I do know, about as authoritatively as I can know anything second- (or third-) hand that she is planning on being with her lover this weekend. The reason I know this is that she canceled some appointments on Monday, pushing them forward to Tuesday. This can only mean to me, at this point anyway, that she plans on spending 2-3 days with her lover. Whether she leaves today or not is anyone’s guess, but I suppose I’ll find that out when I get home. I’ll also find out if she decided to take the dog with her, as she has done in the past. Somehow I doubt that, though, and I also doubt that I’ll get any sort of note or explanation, since I clearly don’t rate anything like that anymore.

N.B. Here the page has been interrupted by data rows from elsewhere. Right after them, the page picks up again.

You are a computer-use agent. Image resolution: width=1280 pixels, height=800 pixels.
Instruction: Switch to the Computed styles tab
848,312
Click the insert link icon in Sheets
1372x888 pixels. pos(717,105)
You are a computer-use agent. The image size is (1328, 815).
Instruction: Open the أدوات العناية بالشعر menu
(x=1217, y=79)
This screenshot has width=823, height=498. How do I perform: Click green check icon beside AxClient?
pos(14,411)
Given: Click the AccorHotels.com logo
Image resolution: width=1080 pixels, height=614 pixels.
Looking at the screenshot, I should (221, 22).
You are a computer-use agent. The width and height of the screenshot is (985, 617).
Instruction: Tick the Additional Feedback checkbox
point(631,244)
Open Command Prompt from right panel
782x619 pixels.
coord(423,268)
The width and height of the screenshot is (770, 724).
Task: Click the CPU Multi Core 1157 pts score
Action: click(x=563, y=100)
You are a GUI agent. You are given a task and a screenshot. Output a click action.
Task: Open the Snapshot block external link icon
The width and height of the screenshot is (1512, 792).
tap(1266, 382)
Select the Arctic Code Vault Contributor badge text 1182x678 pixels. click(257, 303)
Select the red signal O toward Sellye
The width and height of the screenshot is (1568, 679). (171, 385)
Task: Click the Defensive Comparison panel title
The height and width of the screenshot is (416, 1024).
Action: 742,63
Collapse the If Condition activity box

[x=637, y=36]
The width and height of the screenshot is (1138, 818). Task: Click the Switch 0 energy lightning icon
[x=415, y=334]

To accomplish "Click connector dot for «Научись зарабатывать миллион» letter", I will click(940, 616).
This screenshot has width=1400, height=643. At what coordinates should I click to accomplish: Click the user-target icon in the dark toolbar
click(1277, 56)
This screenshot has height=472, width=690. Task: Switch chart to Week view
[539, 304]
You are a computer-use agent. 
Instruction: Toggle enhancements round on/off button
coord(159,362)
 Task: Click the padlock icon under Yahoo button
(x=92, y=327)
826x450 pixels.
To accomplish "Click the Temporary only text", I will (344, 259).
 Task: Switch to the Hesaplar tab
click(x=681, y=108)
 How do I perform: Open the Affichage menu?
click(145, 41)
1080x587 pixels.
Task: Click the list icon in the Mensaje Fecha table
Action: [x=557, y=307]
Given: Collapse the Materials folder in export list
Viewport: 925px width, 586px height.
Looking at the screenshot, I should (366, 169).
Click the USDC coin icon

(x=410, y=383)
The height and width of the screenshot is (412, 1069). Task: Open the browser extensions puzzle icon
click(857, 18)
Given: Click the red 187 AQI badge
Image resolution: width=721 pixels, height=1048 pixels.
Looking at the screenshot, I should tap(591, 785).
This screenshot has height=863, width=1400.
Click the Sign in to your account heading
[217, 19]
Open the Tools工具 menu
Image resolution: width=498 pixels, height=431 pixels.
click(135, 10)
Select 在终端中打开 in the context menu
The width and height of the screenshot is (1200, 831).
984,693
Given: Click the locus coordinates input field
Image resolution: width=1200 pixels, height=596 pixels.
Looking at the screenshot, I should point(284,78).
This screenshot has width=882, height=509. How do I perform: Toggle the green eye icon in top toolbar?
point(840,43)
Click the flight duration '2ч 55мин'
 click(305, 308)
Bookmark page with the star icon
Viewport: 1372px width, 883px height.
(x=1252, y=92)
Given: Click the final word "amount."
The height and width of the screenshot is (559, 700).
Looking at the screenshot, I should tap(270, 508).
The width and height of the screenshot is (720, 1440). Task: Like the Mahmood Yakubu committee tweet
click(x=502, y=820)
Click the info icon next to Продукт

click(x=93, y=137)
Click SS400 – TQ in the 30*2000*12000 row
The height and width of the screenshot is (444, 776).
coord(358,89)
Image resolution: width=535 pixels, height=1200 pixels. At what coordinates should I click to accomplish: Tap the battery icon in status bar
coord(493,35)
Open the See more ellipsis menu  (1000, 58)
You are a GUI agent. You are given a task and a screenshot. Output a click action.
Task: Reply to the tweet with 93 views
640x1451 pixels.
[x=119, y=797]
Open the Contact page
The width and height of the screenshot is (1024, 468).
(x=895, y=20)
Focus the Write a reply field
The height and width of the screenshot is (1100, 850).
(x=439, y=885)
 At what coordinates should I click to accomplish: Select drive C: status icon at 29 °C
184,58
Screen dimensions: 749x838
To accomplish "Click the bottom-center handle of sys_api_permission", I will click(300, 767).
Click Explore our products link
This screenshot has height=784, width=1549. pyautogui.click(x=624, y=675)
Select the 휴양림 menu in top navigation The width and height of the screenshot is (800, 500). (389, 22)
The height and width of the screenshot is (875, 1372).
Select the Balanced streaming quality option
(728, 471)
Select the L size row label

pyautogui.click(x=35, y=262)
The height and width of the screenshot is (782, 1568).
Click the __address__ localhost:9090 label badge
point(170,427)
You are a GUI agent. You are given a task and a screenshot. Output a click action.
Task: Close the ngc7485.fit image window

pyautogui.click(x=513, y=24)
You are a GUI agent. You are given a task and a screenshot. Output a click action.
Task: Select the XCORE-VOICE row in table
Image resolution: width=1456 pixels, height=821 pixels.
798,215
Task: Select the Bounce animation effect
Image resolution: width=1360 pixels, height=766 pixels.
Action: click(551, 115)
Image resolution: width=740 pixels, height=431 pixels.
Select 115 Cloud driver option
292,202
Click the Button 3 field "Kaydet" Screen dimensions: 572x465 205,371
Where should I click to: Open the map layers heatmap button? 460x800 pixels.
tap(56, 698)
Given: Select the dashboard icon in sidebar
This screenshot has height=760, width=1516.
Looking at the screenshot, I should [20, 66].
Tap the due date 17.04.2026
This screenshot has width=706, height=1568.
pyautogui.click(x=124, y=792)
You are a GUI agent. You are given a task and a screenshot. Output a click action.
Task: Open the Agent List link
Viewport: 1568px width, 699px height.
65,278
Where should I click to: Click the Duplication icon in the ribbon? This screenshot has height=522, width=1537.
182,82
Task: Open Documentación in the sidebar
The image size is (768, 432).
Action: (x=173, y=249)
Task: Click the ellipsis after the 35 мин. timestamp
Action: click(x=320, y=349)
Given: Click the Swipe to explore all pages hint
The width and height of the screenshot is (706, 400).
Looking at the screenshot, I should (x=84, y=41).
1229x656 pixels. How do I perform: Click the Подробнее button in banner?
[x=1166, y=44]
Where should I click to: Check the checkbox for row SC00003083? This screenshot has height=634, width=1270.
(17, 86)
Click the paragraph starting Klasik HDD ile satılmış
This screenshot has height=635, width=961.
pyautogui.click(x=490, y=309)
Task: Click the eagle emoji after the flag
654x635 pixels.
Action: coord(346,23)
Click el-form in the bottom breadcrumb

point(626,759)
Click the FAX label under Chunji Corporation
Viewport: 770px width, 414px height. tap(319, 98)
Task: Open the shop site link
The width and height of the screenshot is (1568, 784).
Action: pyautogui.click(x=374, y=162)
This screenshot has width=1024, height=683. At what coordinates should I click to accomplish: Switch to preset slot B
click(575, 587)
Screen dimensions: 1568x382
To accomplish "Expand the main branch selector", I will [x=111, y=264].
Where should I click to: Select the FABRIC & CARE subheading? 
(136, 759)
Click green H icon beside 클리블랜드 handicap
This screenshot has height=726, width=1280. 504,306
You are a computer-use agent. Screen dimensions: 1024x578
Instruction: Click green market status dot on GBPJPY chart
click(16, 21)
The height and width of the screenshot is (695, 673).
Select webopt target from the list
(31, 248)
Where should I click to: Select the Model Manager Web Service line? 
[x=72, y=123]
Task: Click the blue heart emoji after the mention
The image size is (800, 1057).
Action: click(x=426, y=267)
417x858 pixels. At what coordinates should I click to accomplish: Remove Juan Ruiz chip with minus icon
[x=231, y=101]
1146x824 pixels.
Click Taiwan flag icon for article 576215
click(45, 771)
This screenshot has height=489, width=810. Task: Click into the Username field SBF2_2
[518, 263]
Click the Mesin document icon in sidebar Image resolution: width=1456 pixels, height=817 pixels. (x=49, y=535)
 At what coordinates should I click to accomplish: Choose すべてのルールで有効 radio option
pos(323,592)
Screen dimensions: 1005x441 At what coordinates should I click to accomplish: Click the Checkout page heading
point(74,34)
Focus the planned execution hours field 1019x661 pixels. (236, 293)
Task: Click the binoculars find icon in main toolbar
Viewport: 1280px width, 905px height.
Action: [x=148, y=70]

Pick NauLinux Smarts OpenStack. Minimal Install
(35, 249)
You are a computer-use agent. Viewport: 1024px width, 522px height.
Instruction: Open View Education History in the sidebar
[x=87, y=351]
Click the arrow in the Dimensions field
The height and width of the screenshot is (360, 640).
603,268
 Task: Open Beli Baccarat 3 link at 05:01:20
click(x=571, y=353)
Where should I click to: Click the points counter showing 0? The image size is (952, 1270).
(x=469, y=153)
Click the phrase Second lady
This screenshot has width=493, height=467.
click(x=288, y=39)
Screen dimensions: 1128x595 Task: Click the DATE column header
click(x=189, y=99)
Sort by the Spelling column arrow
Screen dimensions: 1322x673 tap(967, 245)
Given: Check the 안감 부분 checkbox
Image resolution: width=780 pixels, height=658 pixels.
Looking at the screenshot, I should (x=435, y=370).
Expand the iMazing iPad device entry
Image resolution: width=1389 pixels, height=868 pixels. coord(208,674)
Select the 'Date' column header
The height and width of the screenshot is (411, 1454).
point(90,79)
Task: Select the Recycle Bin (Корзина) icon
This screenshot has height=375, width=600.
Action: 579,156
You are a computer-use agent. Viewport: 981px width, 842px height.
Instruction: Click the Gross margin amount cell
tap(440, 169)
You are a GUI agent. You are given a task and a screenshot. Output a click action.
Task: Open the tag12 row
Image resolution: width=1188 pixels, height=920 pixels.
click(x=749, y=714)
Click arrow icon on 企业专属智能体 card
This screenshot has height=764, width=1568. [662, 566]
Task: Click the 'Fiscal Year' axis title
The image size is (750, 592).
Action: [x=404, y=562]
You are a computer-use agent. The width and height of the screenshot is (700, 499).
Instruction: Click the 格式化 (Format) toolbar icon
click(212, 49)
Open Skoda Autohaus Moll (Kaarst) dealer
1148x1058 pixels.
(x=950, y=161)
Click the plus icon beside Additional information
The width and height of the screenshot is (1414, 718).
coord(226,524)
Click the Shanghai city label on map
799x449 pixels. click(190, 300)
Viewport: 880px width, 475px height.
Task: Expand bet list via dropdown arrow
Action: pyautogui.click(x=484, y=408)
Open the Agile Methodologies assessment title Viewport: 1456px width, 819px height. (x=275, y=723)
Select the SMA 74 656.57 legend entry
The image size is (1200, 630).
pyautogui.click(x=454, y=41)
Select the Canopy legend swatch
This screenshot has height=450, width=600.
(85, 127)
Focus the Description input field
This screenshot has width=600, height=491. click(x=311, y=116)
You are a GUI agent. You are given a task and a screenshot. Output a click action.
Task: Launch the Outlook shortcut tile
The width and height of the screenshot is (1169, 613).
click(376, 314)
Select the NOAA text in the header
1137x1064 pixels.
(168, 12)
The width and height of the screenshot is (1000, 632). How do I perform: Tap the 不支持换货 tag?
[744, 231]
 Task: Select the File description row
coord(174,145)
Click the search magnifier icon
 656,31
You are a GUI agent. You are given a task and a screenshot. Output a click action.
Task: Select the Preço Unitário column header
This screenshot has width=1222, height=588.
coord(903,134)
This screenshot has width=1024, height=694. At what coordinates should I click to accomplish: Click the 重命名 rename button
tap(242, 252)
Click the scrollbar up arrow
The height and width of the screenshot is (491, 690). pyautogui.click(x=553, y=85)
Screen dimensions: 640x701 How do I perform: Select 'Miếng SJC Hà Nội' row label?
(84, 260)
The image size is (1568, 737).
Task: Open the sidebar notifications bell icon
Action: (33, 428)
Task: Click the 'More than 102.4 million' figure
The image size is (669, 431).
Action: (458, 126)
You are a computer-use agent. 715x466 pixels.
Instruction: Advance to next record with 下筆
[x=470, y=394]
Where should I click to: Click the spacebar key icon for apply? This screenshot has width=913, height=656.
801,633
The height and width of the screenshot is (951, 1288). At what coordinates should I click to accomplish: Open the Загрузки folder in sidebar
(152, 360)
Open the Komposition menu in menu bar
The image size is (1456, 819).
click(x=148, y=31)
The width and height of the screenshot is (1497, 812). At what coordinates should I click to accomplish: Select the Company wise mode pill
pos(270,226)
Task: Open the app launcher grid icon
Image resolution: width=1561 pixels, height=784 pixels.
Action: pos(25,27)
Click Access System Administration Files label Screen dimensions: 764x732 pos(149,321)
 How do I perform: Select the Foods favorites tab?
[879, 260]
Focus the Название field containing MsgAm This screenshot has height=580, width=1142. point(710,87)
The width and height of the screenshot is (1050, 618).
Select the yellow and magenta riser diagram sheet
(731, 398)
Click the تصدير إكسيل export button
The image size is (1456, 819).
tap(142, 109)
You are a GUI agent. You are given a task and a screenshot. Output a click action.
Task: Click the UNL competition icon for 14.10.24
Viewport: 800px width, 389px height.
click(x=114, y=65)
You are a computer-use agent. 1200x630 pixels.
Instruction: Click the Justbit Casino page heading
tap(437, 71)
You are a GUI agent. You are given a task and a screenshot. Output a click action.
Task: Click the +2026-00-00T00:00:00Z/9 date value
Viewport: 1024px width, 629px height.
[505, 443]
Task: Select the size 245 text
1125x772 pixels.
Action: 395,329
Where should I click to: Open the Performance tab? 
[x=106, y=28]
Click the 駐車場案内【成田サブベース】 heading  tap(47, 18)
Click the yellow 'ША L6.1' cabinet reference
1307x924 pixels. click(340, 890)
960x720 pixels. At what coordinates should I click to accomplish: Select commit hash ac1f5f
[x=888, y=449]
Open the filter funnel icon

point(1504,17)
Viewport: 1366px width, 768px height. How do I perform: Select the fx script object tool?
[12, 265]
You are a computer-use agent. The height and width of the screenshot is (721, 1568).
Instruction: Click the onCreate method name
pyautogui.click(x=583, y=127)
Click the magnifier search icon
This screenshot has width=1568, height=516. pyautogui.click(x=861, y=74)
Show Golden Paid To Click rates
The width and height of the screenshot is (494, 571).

As I said before, I kind of want them to be together, since that will help the affair come crashing to the ground that much sooner. Don’t get me wrong: I hate this affair, and don’t like the idea of them being together, but I do like the idea of her being with him with the kind of stress she is currently under, as there is an elevated chance that they will get into some sort of argument. My wife is incredibly stressed out these days, is feeling tremendous pressure, and is visibly very unhappy. An argument, were one to happen, could actually end up being a relationship-ender for them, and that’s what I’m rooting for.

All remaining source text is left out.